Coming Attractions Gone
June 22, 1988. Summer was in full swing. My mom had dropped me off at the United Artists Theaters at Villa Linda Mall—an adolescent destination—and at the box office, all by myself, I bought a ticket to the premier of Who Framed Roger Rabbit?
It was a Wednesday. And I was 11-years old.
How we agreed that I, a lone boy in between fifth and sixth grade would be allowed to go see a movie at the mall by himself, I don’t know. It was a different time. A small town. Our country had its first actor in the White House.
I myself also had a taste for showbiz, and loved going to the movies. I watched a lot of T.V. and lived for film previews, carefully listening for their ratings and release dates. Who Framed Roger Rabbit? had implanted itself in my brain, and I likely had worn my mom down to the point where she gave into bringing me to the opener.

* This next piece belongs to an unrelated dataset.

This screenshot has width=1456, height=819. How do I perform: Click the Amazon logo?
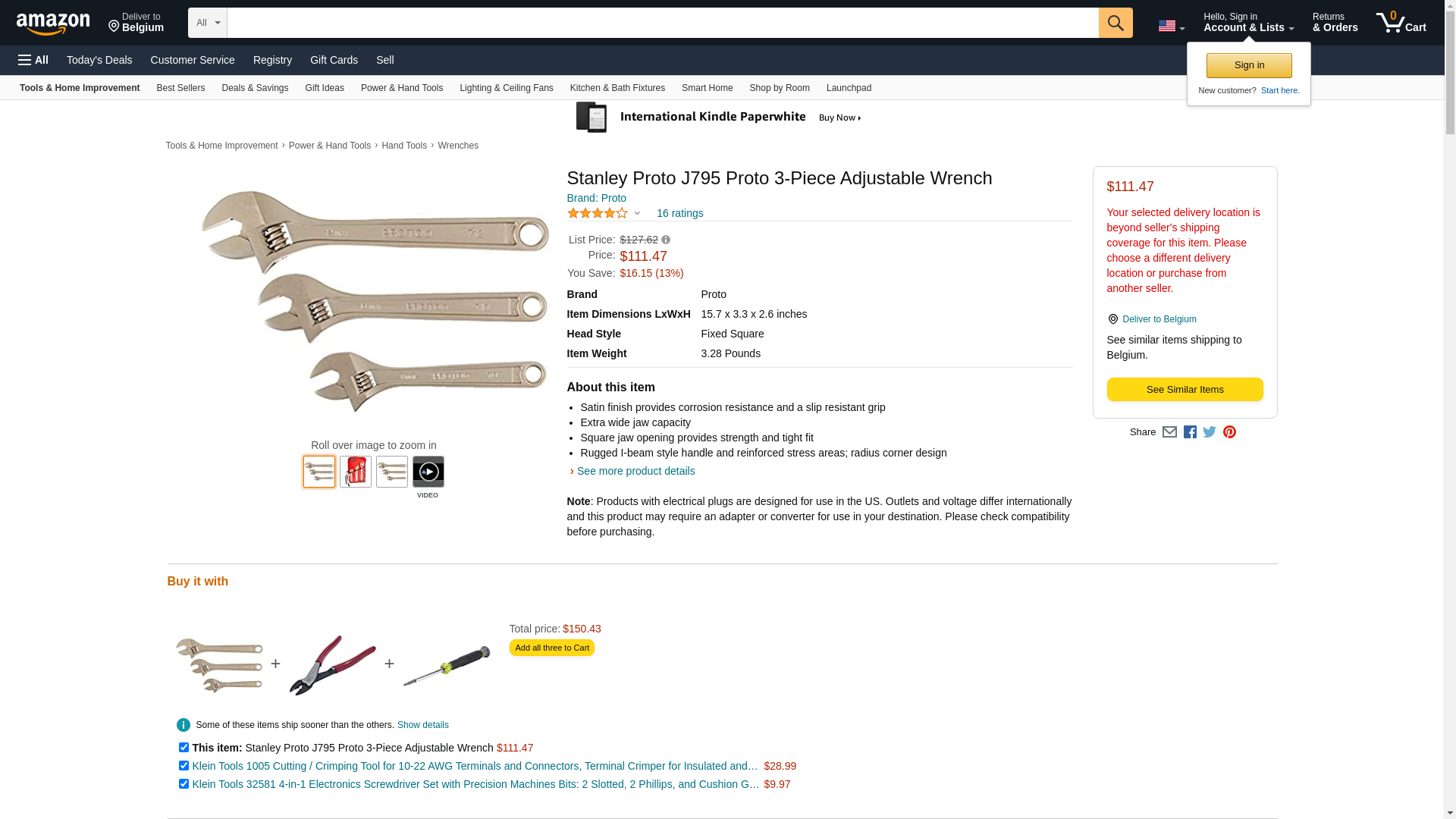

Gobbling hot popcorn and biting into leathery licorice in a dark auditorium, all the sounds enveloping me was intoxicating. I made it a point to arrive early, even before the Coming Attractions reel. I didn’t want to miss a minute of the experience.
I suppose going to the movies as a youngster was the closest I would get to being a Hollywood actor myself.
Over time, that fantasy waned, but my love of the movies remained. Even now when we go—or should I say, when we went—I rushed us to the theater to get there well ahead of the start time.
Last week, we tried our best to recreate a movie opener. We downloaded the premier of Scoob!, the latest CGI iteration of Hanna-Barbera’s ubiquitous franchise, and set it up in our backyard on a screen I once used for work presentations.
We popped corn, made salted pretzels. The boys side by side, and my wife and I snuggled in behind them in our outdoor wicker couch.
My younger son got tired, so Mommy took him up to bed. My eldest stayed and we finished the movie. As soon as the credits begin to roll, he got up and said, “Hey, it’s like we’re at the movies.”
He then quickly left me to go upstairs and catch the bedtime wind down. There I was on clean up and take down, a makeshift theater employee, sweeping up after the big night.
The moment of being an 11-year-old kid, sitting front and center in a multiplex theater in the 1980’s is gone. In its place, however, the experience lives on, but in a much more scaled-down, albeit safer environment. Where we once found comfort in the collective, we now relish in reclusiveness.